2. “We rely on certificates”

GOTS, OEKO-TEX, Fair Wear Foundation, Bluesign - there are good certificates. But the ESPR does not recognise certificates as a substitute for structured data. They are an input to the DPP, not the DPP itself. And: depending on the scheme, certificates only cover certain stages (GOTS covers the material chain, not assembly).

3. “We oblige tier-1 to pass on tier-2 and tier-3 data”

The most pragmatic route. Many tier-1 factories already have this data - for their own customers, for audits, for REACH compliance. They have simply not handed it over in structured form. Contractual clauses on passing it on, coupled with a shared data structure, get you to 70 to 80 per cent coverage without writing to every tier-3 individually.

The remaining 20 to 30 per cent are hard going - cotton fields without IT, dye houses with local bookkeeping systems. Consortium approaches help here: Textile Exchange, Microfibre Consortium, national associations.

What has to be turned into the DPP format

The ESPR textile passports consist of three levels. The first is already visible in the draft acts:

  • product level - article number, brand, model, size, colour
  • component level - fibres and their shares, weights, origin
  • process level - dyeing, finishing, energy and water consumption

In addition the “unusual” fields that many brands overlook:

  • repairability - replaceable parts, seams, zips
  • recyclability - mono-material vs. mixed fabric, separability
  • microplastic release rate during washing (test method to follow in the delegated act)

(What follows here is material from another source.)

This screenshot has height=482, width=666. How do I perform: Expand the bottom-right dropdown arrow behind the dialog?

Extended Producer Responsibility - the often overlooked detail

In parallel to the ESPR the EU is working on a revision of the Waste Framework Directive with mandatory Extended Producer Responsibility (EPR) for textiles. France, the Netherlands and Sweden already have national schemes. The DPP will be the technical basis for it: the categorisation in the DPP determines the EPR fee. Modular design, mono-material and longevity become cheaper.

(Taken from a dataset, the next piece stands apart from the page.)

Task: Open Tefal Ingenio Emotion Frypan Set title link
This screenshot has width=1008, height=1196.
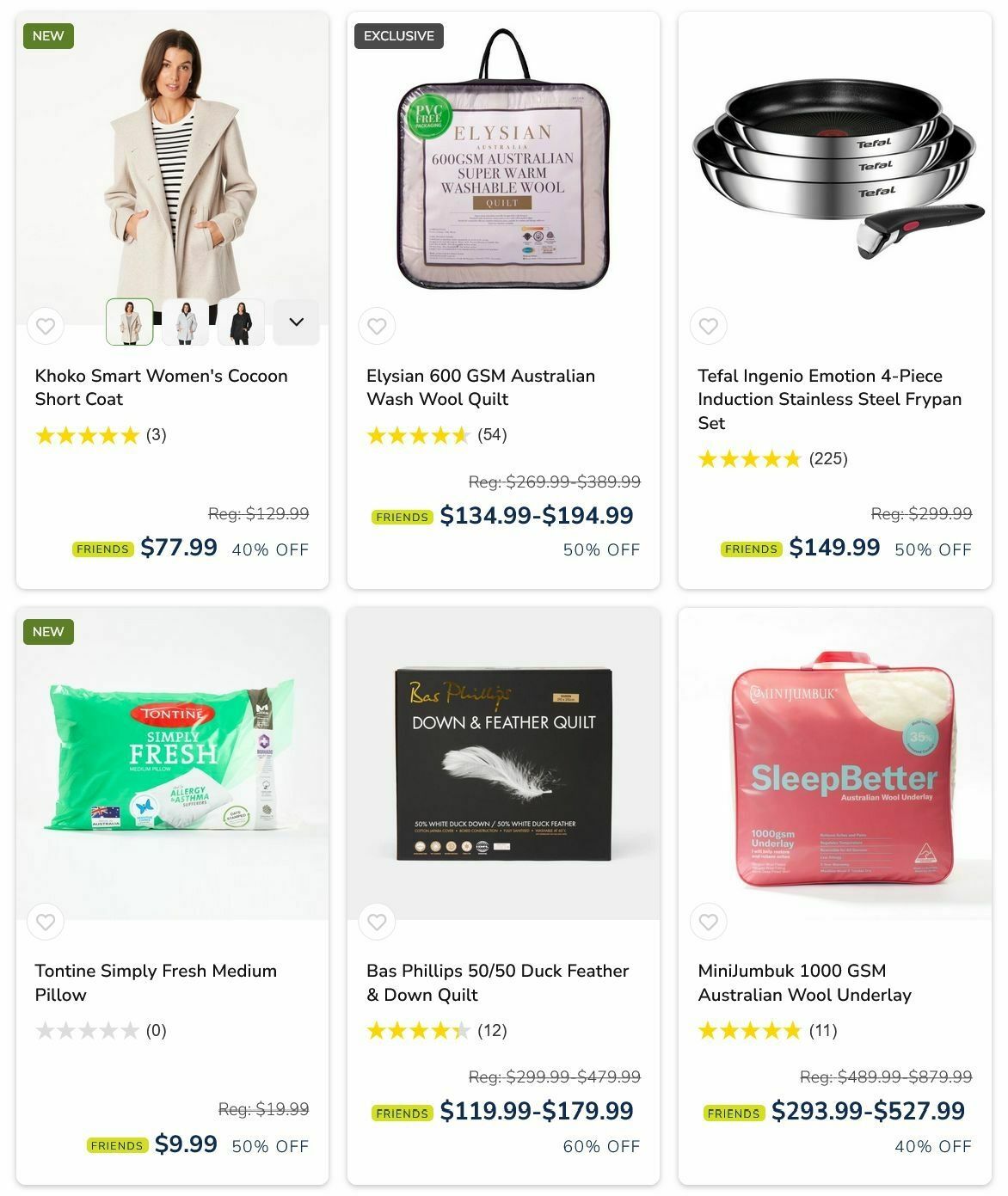Action: click(829, 399)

This is not a side issue. For a mid-sized fashion brand with 100 million euros of EU revenue, EPR fees per item are in the cent-to-euro range. Multiplied by five million items per year this produces a recurring cost item.

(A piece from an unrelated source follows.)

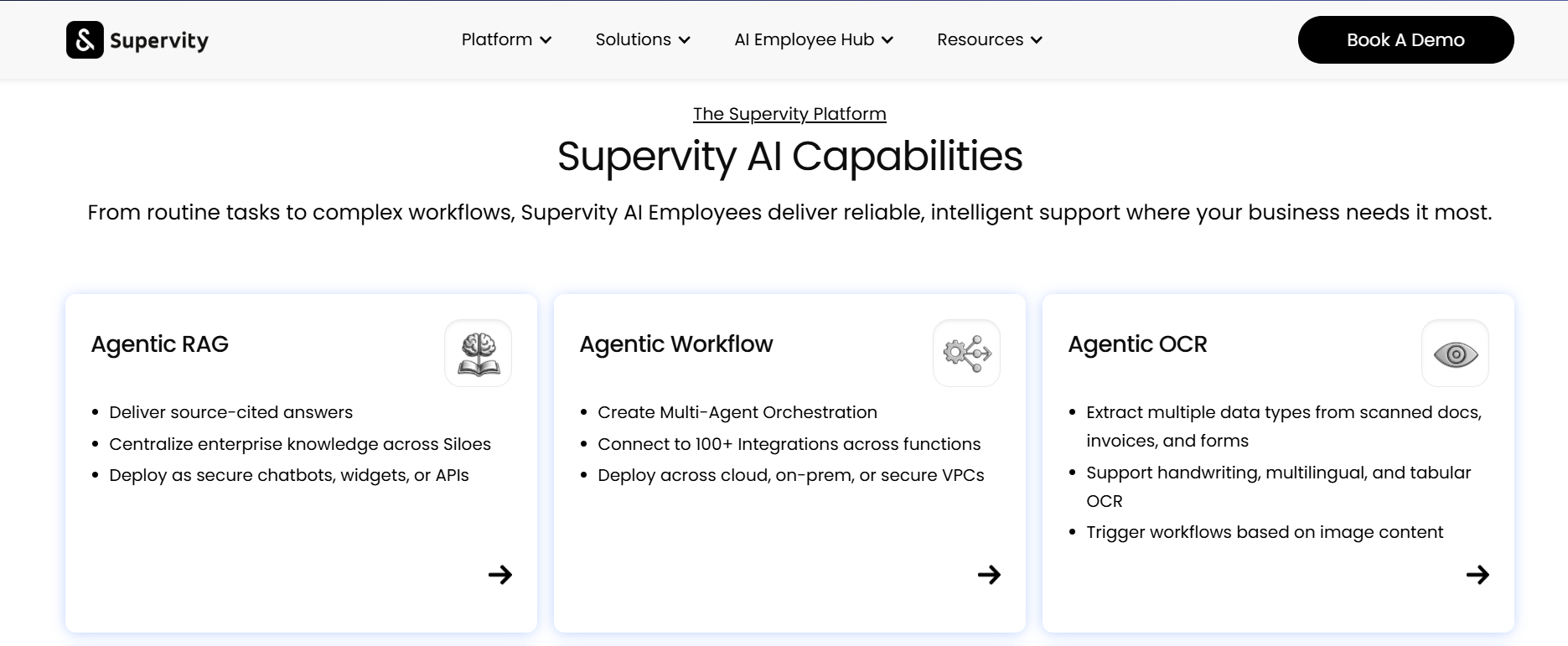Expand the Solutions menu chevron
1568x646 pixels.
685,40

What you should start in 2026

Do not wait for the final act. Probably 80 per cent of the fields will be identical in the draft version up to Q4/2026 and in the final version. Three concrete steps:

  • Structure the supplier register: bring all tier-1, with tier-2 data where available, into a uniform schema. An Excel export from SAP, Odoo or a PLM system is enough as a starting point.
  • Pilot with one collection: take a limited-edition line or capsule collection and build a complete DPP for it. With real data, not estimated.
  • EPR simulation: work through the fees to be expected in the various scenarios (mono-material vs. mixture). That creates internal advocates outside the compliance department.

Anyone who wants to be ready in 2028 needs the lead time - negotiating the data structure of a single supplier takes 6 to 12 months in practice.